(Beginning of Supplied records)

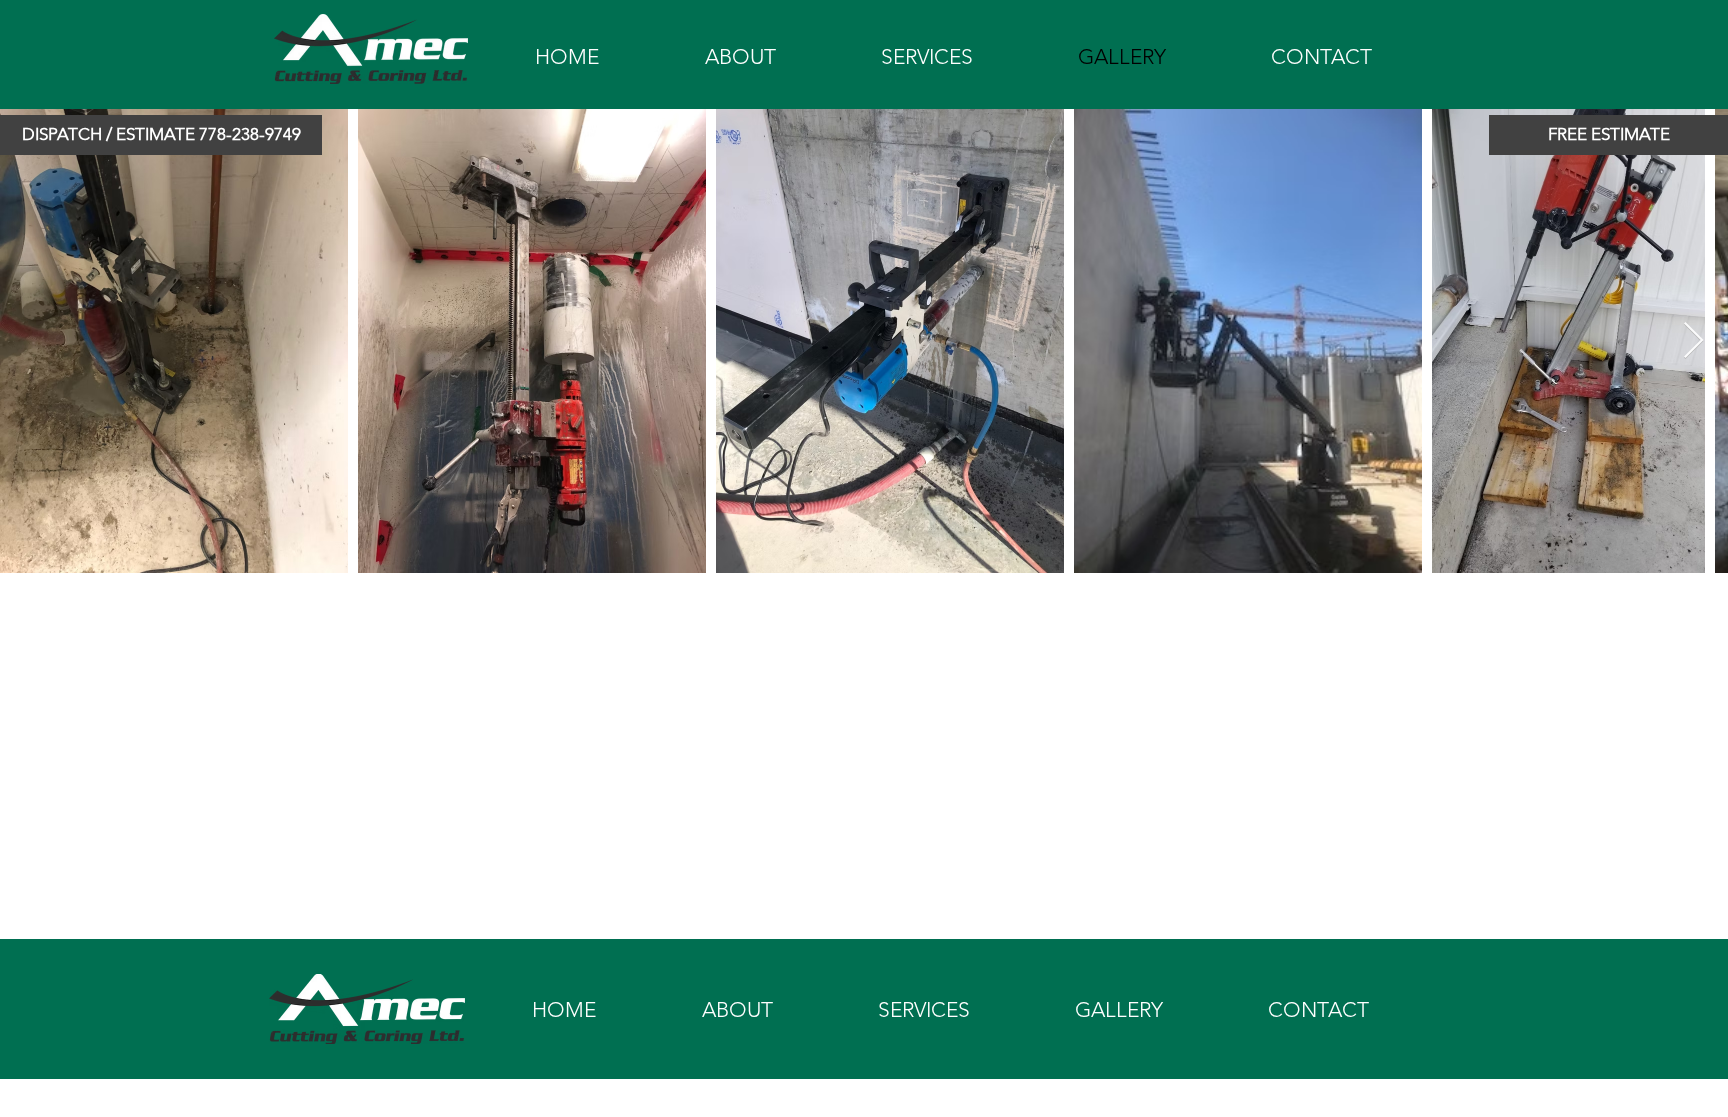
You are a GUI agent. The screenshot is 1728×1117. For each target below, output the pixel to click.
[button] (161, 135)
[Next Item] (1693, 341)
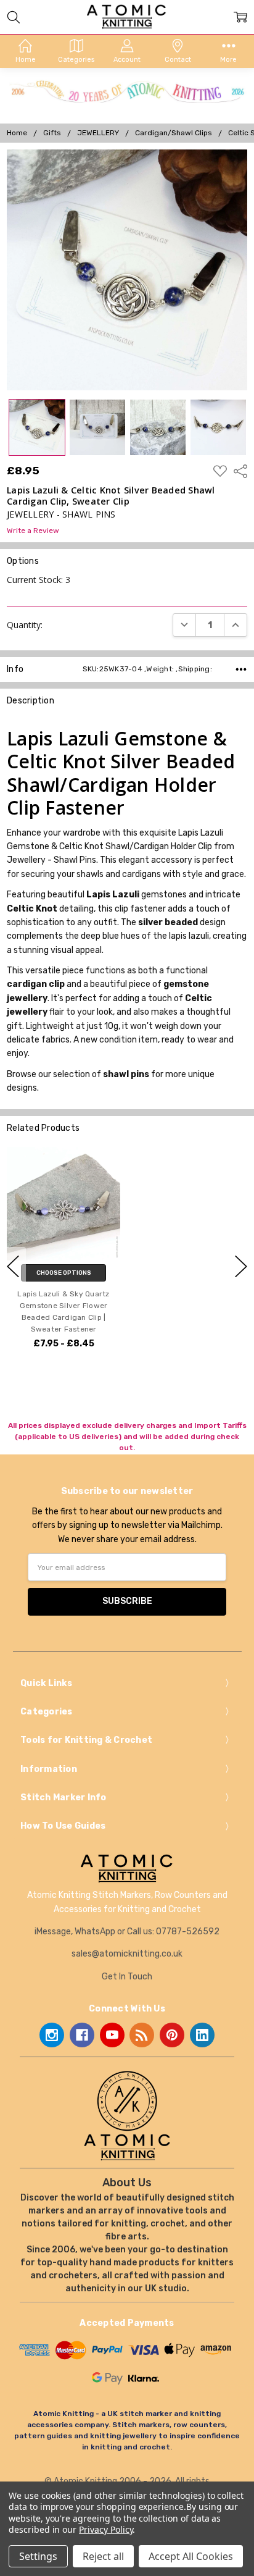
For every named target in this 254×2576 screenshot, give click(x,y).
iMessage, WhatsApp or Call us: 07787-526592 (127, 1931)
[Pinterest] (172, 2035)
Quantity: (25, 625)
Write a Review (33, 531)
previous (13, 1266)
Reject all (103, 2556)
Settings (38, 2556)
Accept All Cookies (191, 2556)
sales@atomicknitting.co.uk (127, 1954)
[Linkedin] (202, 2035)
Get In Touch (127, 1976)
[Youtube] (112, 2035)
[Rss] (141, 2035)
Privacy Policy (106, 2529)
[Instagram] (51, 2035)
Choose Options (63, 1273)
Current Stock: (38, 579)
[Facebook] (82, 2035)
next (241, 1266)
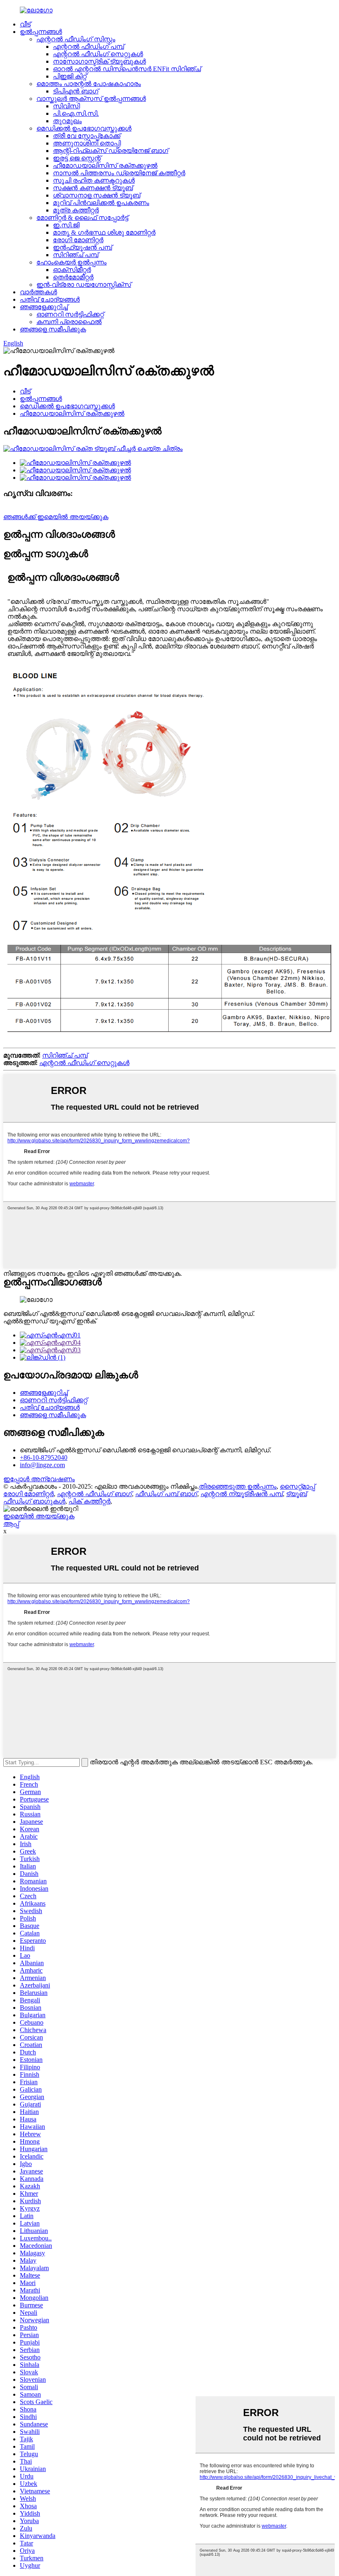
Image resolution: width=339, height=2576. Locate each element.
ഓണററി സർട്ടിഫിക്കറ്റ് (70, 314)
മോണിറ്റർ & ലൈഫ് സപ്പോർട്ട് (82, 217)
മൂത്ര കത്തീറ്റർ (76, 210)
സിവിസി (66, 106)
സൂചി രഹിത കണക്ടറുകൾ (94, 180)
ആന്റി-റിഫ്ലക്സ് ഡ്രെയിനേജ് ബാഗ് (110, 150)
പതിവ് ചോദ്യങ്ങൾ (50, 299)
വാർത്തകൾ (38, 291)
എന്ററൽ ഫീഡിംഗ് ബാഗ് (94, 1493)
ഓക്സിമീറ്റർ (72, 269)
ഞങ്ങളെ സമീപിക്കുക (53, 329)
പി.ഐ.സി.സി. (76, 113)
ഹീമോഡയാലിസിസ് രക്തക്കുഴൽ (105, 165)
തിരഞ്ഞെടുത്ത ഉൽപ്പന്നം (238, 1486)
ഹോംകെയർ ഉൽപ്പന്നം (71, 262)
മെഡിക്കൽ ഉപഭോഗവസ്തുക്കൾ (83, 128)
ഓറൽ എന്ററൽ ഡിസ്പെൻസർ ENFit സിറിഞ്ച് (127, 68)
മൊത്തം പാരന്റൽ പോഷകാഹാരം (88, 83)
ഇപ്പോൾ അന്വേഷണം (39, 1478)
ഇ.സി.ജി (66, 225)
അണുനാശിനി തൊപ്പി (87, 143)
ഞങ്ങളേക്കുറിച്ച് (44, 306)
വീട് (25, 24)
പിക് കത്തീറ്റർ (89, 1501)
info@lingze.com (42, 1464)
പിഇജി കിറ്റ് (69, 76)
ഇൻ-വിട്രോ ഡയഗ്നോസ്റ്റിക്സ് (83, 284)
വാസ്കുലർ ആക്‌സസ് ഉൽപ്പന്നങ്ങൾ (91, 98)
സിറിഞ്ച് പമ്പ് (75, 254)
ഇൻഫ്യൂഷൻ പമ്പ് (82, 247)
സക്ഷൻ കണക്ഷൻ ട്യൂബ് (93, 187)
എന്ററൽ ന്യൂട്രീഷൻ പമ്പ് (242, 1493)
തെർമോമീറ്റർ (73, 277)
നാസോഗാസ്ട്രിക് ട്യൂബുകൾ (99, 61)
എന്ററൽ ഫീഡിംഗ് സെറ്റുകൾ (98, 53)
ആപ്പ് (11, 1523)
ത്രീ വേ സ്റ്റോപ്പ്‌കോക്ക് (86, 135)
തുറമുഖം (67, 120)
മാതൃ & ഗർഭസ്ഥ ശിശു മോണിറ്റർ (104, 232)
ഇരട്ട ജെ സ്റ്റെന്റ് (77, 158)
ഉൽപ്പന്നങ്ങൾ (41, 31)
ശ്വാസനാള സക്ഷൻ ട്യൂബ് (96, 195)
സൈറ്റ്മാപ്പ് (297, 1486)
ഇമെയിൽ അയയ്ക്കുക (38, 1516)
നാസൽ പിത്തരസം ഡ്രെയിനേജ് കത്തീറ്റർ (119, 172)
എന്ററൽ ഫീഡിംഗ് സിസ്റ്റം (75, 39)
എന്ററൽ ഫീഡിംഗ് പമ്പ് (88, 46)
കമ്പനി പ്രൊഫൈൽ (69, 321)
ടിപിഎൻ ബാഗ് (75, 91)
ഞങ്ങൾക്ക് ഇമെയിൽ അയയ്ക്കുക (55, 516)
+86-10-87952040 (43, 1457)
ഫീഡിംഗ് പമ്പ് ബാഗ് (166, 1493)
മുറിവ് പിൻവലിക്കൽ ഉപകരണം (101, 202)
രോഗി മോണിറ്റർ (78, 239)
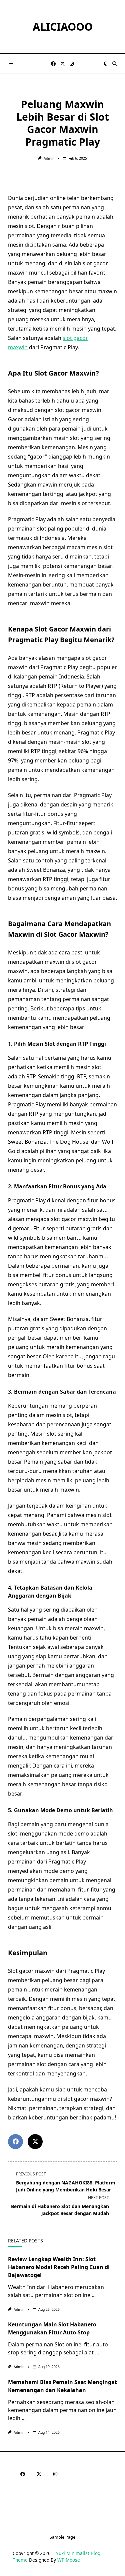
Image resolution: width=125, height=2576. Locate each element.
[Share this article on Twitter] (35, 2141)
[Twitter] (62, 64)
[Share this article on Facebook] (15, 2141)
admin (49, 158)
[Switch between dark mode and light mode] (105, 64)
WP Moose (68, 2560)
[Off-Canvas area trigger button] (11, 64)
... (94, 2295)
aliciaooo (63, 26)
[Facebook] (53, 64)
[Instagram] (72, 64)
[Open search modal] (114, 64)
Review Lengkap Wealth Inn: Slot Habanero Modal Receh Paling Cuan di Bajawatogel (59, 2267)
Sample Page (62, 2537)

(End of Supplied records)

▶ **Description of the task**
Return the entries verbatim without images.

▶ **Exercise solution**
You are a GUI agent. The screenshot is 1728×1117. For each target below, output the pixel to click.
[button] (161, 135)
[Next Item] (1693, 341)
For every named target in this 254×2576 screenshot, give click(x,y).
iMessage, WhatsApp or Call us: 07787-526592 (127, 1931)
[Pinterest] (172, 2035)
Quantity: (25, 625)
Write a Review (33, 531)
previous (13, 1266)
Reject all (103, 2556)
Settings (38, 2556)
Accept All Cookies (191, 2556)
sales@atomicknitting.co.uk (127, 1954)
[Linkedin] (202, 2035)
Get In Touch (127, 1976)
[Youtube] (112, 2035)
[Rss] (141, 2035)
Privacy Policy (106, 2529)
[Instagram] (51, 2035)
Choose Options (63, 1273)
Current Stock: (38, 579)
[Facebook] (82, 2035)
next (241, 1266)
Image resolution: width=339, height=2576. Locate each element.
ഓണററി സർട്ടിഫിക്കറ്റ് (70, 314)
മോണിറ്റർ & ലൈഫ് സപ്പോർട്ട് (82, 217)
മൂത്ര കത്തീറ്റർ (76, 210)
സിവിസി (66, 106)
സൂചി രഹിത കണക്ടറുകൾ (94, 180)
ആന്റി-റിഫ്ലക്സ് ഡ്രെയിനേജ് ബാഗ് (110, 150)
പതിവ് ചോദ്യങ്ങൾ (50, 299)
വാർത്തകൾ (38, 291)
എന്ററൽ ഫീഡിംഗ് ബാഗ് (94, 1493)
ഓക്സിമീറ്റർ (72, 269)
ഞങ്ങളെ സമീപിക്കുക (53, 329)
പി.ഐ.സി.സി. (76, 113)
ഹീമോഡയാലിസിസ് രക്തക്കുഴൽ (105, 165)
തിരഞ്ഞെടുത്ത ഉൽപ്പന്നം (238, 1486)
ഹോംകെയർ ഉൽപ്പന്നം (71, 262)
മെഡിക്കൽ ഉപഭോഗവസ്തുക്കൾ (83, 128)
ഓറൽ എന്ററൽ ഡിസ്പെൻസർ ENFit സിറിഞ്ച് (127, 68)
മൊത്തം പാരന്റൽ പോഷകാഹാരം (88, 83)
ഇപ്പോൾ അന്വേഷണം (39, 1478)
ഇ.സി.ജി (66, 225)
അണുനാശിനി തൊപ്പി (87, 143)
ഞങ്ങളേക്കുറിച്ച് (44, 306)
വീട് (25, 24)
പിക് കത്തീറ്റർ (89, 1501)
info@lingze.com (42, 1464)
പിഇജി കിറ്റ് (69, 76)
ഇൻ-വിട്രോ ഡയഗ്നോസ്റ്റിക്സ് (83, 284)
വാസ്കുലർ ആക്‌സസ് ഉൽപ്പന്നങ്ങൾ (91, 98)
സിറിഞ്ച് പമ്പ് (75, 254)
ഇൻഫ്യൂഷൻ പമ്പ് (82, 247)
സക്ഷൻ കണക്ഷൻ ട്യൂബ് (93, 187)
എന്ററൽ ന്യൂട്രീഷൻ പമ്പ് (242, 1493)
തെർമോമീറ്റർ (73, 277)
നാസോഗാസ്ട്രിക് ട്യൂബുകൾ (99, 61)
എന്ററൽ ഫീഡിംഗ് സെറ്റുകൾ (98, 53)
ആപ്പ് (11, 1523)
ത്രീ വേ സ്റ്റോപ്പ്‌കോക്ക് (86, 135)
തുറമുഖം (67, 120)
മാതൃ & ഗർഭസ്ഥ ശിശു മോണിറ്റർ (104, 232)
ഇരട്ട ജെ സ്റ്റെന്റ് (77, 158)
ഉൽപ്പന്നങ്ങൾ (41, 31)
ശ്വാസനാള സക്ഷൻ ട്യൂബ് (96, 195)
സൈറ്റ്മാപ്പ് (297, 1486)
ഇമെയിൽ അയയ്ക്കുക (38, 1516)
നാസൽ പിത്തരസം ഡ്രെയിനേജ് കത്തീറ്റർ (119, 172)
എന്ററൽ ഫീഡിംഗ് സിസ്റ്റം (75, 39)
എന്ററൽ ഫീഡിംഗ് പമ്പ് (88, 46)
കമ്പനി പ്രൊഫൈൽ (69, 321)
ടിപിഎൻ ബാഗ് (75, 91)
ഞങ്ങൾക്ക് ഇമെയിൽ അയയ്ക്കുക (55, 516)
+86-10-87952040 (43, 1457)
ഫീഡിംഗ് പമ്പ് ബാഗ് (166, 1493)
മുറിവ് പിൻവലിക്കൽ ഉപകരണം (101, 202)
രോഗി മോണിറ്റർ (78, 239)
Image resolution: width=125, height=2576. Locate each element.
[Share this article on Twitter] (35, 2141)
[Twitter] (62, 64)
[Share this article on Facebook] (15, 2141)
admin (49, 158)
[Switch between dark mode and light mode] (105, 64)
WP Moose (68, 2560)
[Off-Canvas area trigger button] (11, 64)
... (94, 2295)
aliciaooo (63, 26)
[Facebook] (53, 64)
[Instagram] (72, 64)
[Open search modal] (114, 64)
Review Lengkap Wealth Inn: Slot Habanero Modal Receh Paling Cuan di Bajawatogel (59, 2267)
Sample Page (62, 2537)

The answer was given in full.